Text section:
------------------------------------------------

May 16th, 2010

“Housing is not a place to live, but a place for living” Miguel Coyula, Architect, Group for the Integrated Development of the City.

 Our first stop today was to see a scale model of the city of Havana created by the Group for the Integrated Development of the City.  Each building and monument in the city has been recreated to a 1/1000 scale out of old cigar boxes (what else?).  When we learned of this visit, I thought it was a bit odd, perhaps even quaint.    I did not expect that this would be an absolutely fascinating window into the history of Cuban, Cuban urban planning and development, Cuban culture, and more broadly the meaning of community.

 If you stand back from the model and squint a little (okay, maybe a lot), it looks almost real, sort of like what you would see from the air.  Closer inspection shows perfectly formed little cigar box buildings with no detail or color, other than the color-coding to demonstrate the historical bands of development.

 Oddly, there is a similar shifting of perspective when you look at the real city.  From afar, if you stand back and squint a lot, there is much grandeur in the city.  As our guide to the model, architect Miguel Coyula told us, Cubans like to do things big.  The neighborhoods we have walked through are full of grand colonial homes, many with ornate ironwork and glasswork.  Each sector of the city contains the remnants and detritus of the dominant power of the time—the grand Spanish villas, the homes of the sugar barons, the elegant hotels and casinos built by the Mafia, and the Soviet style buildings of the 70’s.  

 A closer look, however, shows that there is a pervasive and nearly universal state of decay in the city.  Most of the buildings in our part of the city are literally crumbling. 

The house that perhaps best represented the decay for us was the house we came to call the “cat house.”  This was a once beautiful Victorian home just two blocks from our hotel that looked to be abandoned by human and left to the cats.   There were literally dozens of feral cats on the porch in the windows, and in the yard of the house.  The structure itself looked to be totally inhabitable—broken or missing, windows and a crumbling foundation.

 We learned today that housing is one of the central problems facing Cuba today (that and transportation).  90% of the people in Havana are homeowners, and homelessness is not permitted.  There are no people living on sidewalk grates or on park benches.  After the revolution, rents were cut by 50% and the rent payments were immediately applied to ownership of the property.  But the cost of repair and maintenance is far beyond the means of nearly all homeowners.  Building materials are outrageously expensive in Cuba, and most certainly out of reach for the average person.  According to our guide, even a gallon of paint is unaffordable.

 As a result, people stay in their homes until the homes are no longer fit to be occupied.  There are presently 12,000 people living in shelters in the city.  But there are 120,000 people waiting for a space in a shelter, currently living in what here would be considered condemned buildings—this is about, we think, 10% of the city.   Buildings in Havana have a very high vacancy rate—we see at night huge concrete Soviet “Bloc” type apartment buildings with very few lights in the window.

------------------------------------------------

Exercise data:
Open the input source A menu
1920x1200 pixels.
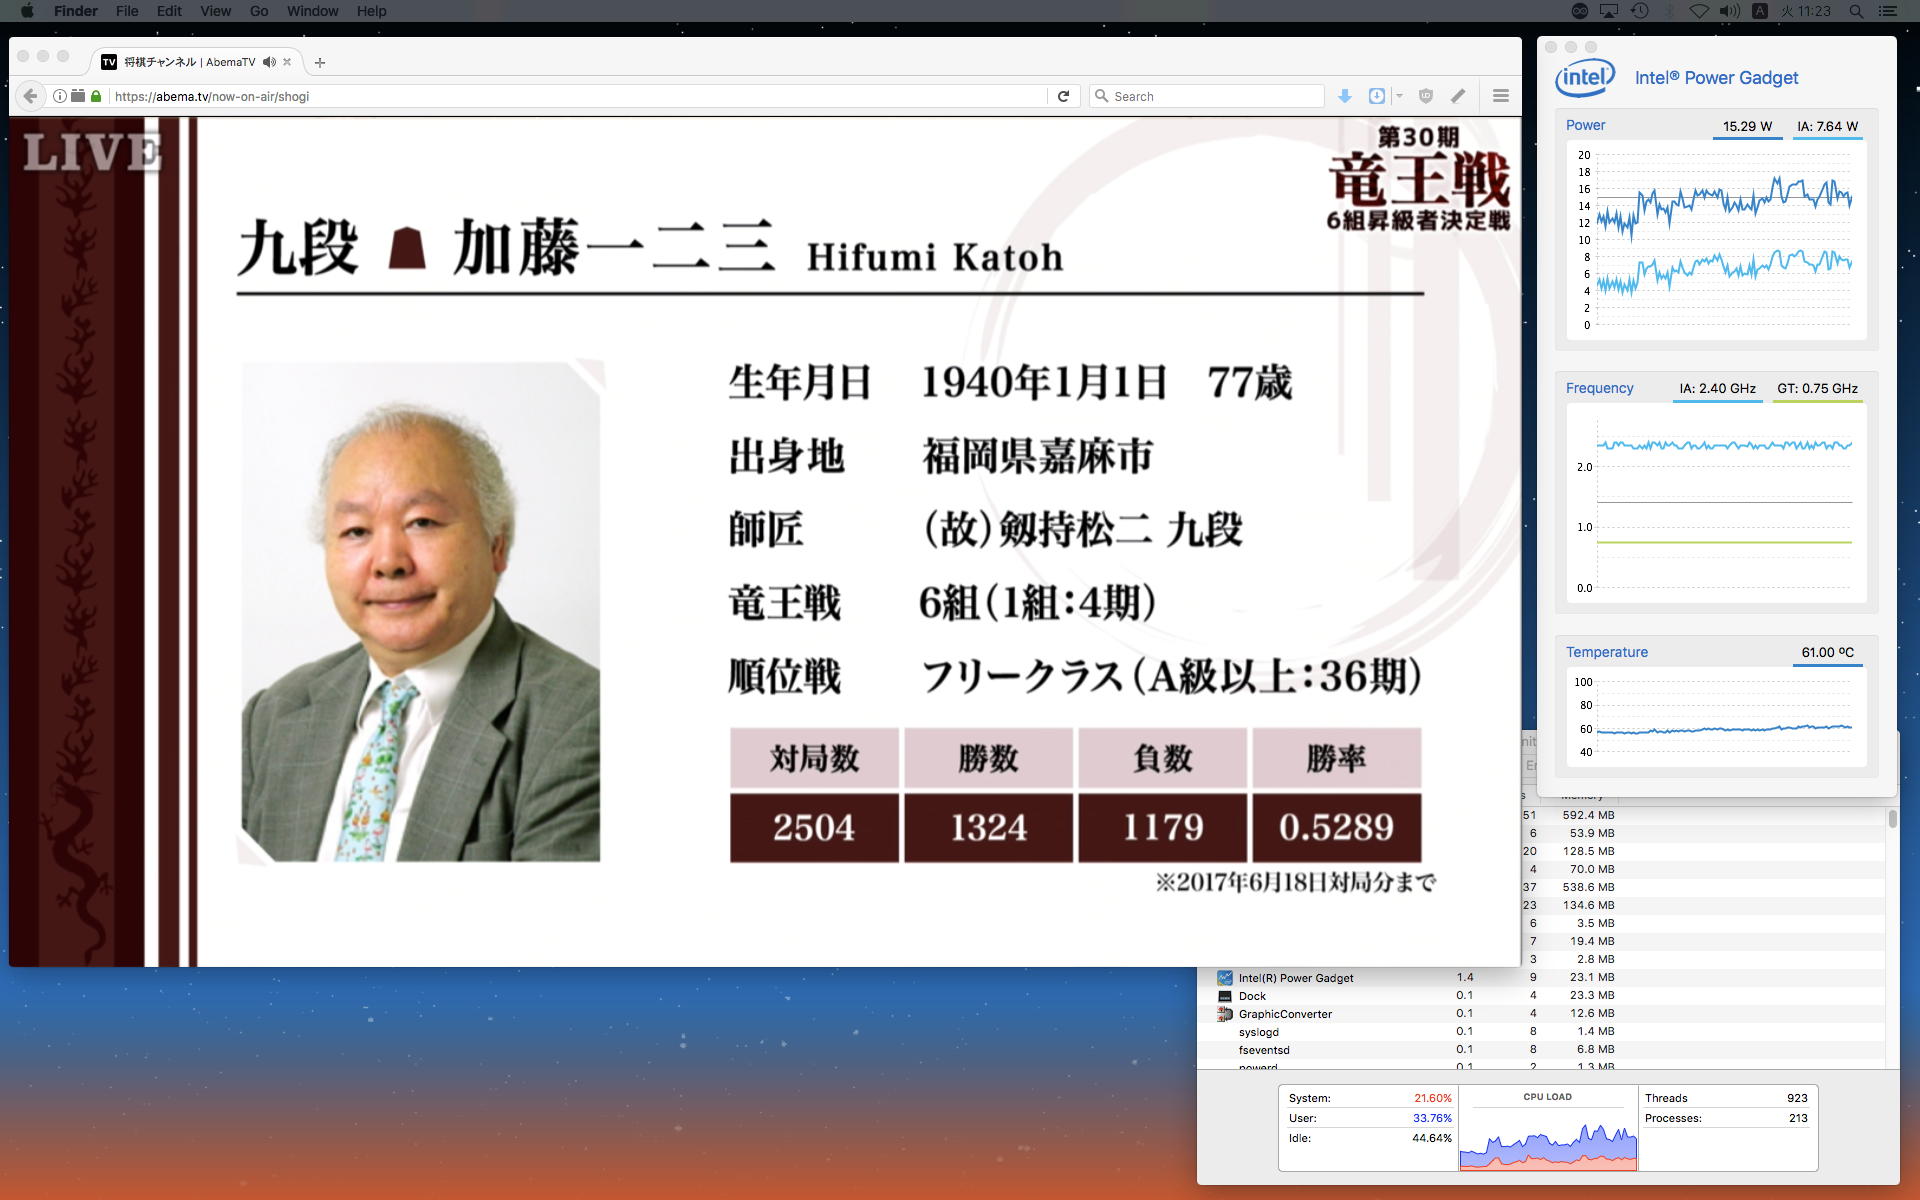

------------------------------------------------

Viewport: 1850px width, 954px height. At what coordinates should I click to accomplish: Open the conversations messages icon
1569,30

------------------------------------------------

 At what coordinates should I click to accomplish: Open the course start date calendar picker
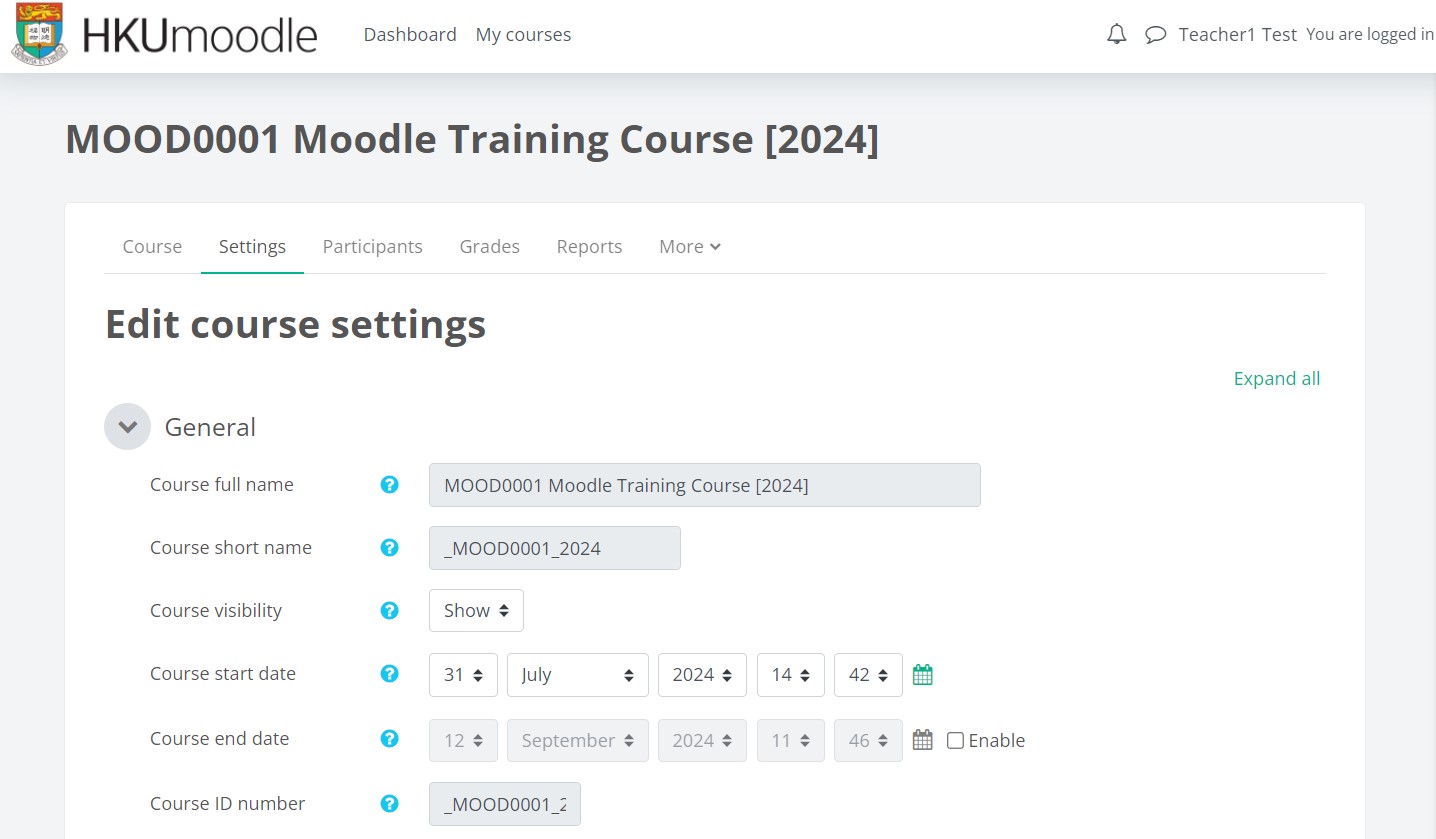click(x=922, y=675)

------------------------------------------------

Jobs:
A. According to the Havana travel post, why do people stay in their homes until the homes are no longer fit to be occupied? Answer in one to three sentences.
B. Echo the part of the entries that opens with the line containing "date calendar picker" and closes with the line containing "click(x=922, y=675)", including both of those lines and leaving out the pictures.
The Havana travel post and the entries have nothing to do with each other.

Answers below:
A. Nearly all homeowners cannot afford repair and maintenance. Building materials are outrageously expensive and out of reach for the average person, to the point that even a gallon of paint is unaffordable.

B.
 At what coordinates should I click to accomplish: Open the course start date calendar picker
click(x=922, y=675)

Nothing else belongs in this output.